Die Löcher im Schweizer Käse der Handlung werden mit fortlaufender Dauer immer größer und nur noch mehr, bis am Ende fast nichts mehr vom Käse übrig ist. Denn auch die französische Präsidentin wird aufgrund eines möglichen Sexskandals erpresst – was wieder erschreckend einfach ist – und stellt das eigene Wohlergehen über das ihres Landes. Doch daraus entwickelt sich noch so viel mehr und schließlich mündet die Handlung in viel Terrorismus auf britischem Staatsgebiet. Ich vermute, dass die große Frage sein soll: Familie oder der Job. Doch wenn man ein Land regiert, sind die Anforderungen und das, was auf dem Spiel steht, natürlich deutlich höher. Durch unfassbar viele und unrealistische Sicherheitslücken – es kann kaum Recherche zu irgendwas aus dem militärischen und Security-Bereich von Staatsoberhäuptern gegeben haben – wird so eine Welt konstruiert, die eher wie eine Parallelwelt zu unserer wirkt als authentisch. Die Politikkulisse muss nur für das sich abspielende Familiendramen herhalten und mischt sie am Ende mit Terrorismus.
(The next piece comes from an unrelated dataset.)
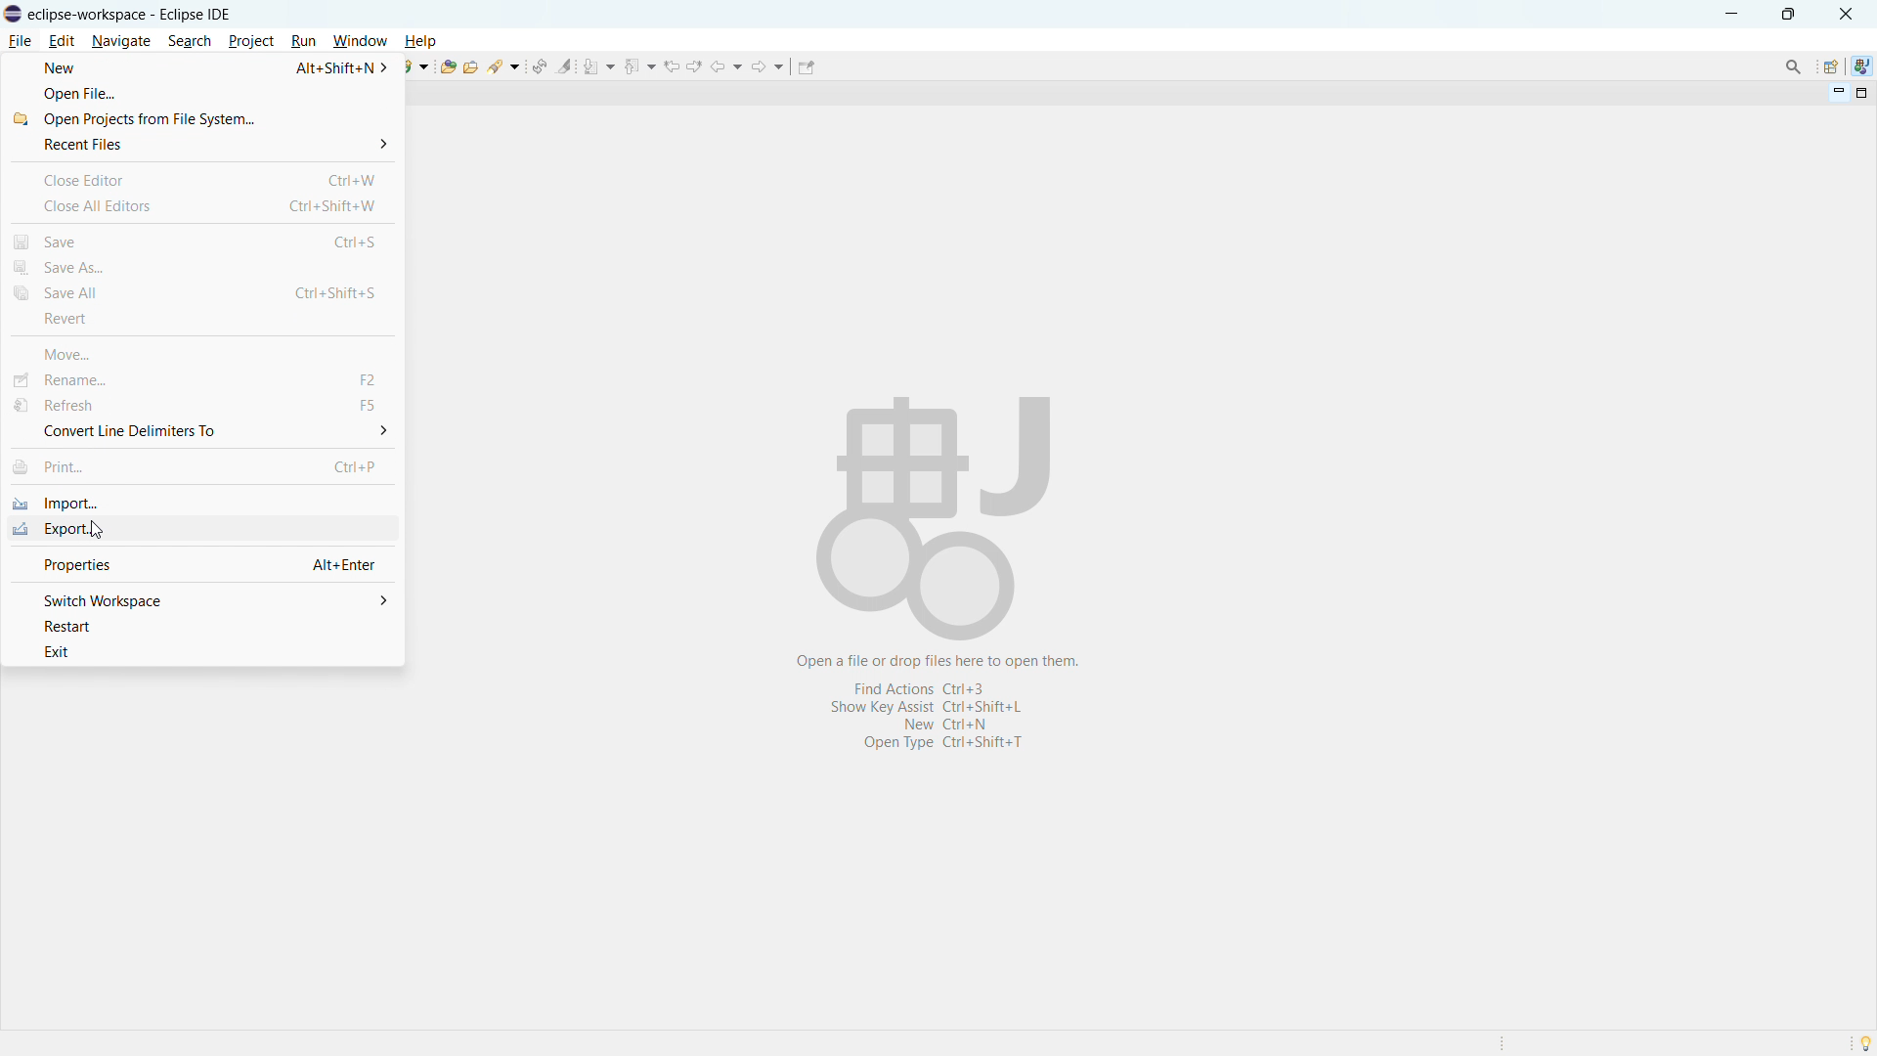 This screenshot has height=1056, width=1877. What do you see at coordinates (470, 65) in the screenshot?
I see `open task` at bounding box center [470, 65].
Das klingt nun alles sehr negativ, ist die Serie denn auch wirklich mies? Nein, sie versteht ihr Polit- und Verschwörungsthriller Handwerk, schafft es immer wieder Spannung zu erzeugen und actionreich zu erzählen. Auch die zahlreichen Twists sorgen für Tempo, schade ist nur, dass einige davon so deutlich angeteasert werden, dass sie am Ende nicht mehr überraschen können. Die Darsteller sind absolut in Ordnung, wirken nur eben nicht authentisch, weil ihre Charaktere mindestens naiv sind. Die Familienkonstellationen sind manchmal etwas anstrengend, zahlen aber ultimativ vernünftig auf die Frage „Land oder Familie?” ein. Deswegen kann man mit dieser Serie durchaus Spaß haben, wenn man alle möglichen Plotholes und die gesamte unrealistische Note außen vor lässt. Wenn man die Serie als Erpressungs- und Familiendrama betrachtet, die Spannung und Action zu bieten hat und die große Kulisse genießt, dann funktioniert sie durchaus. Das Hirn muss man nur ausschalten und alles vergessen, was man über die Sicherheit von Staatsoberhäuptern, politische Abläufe und das Militär weiß.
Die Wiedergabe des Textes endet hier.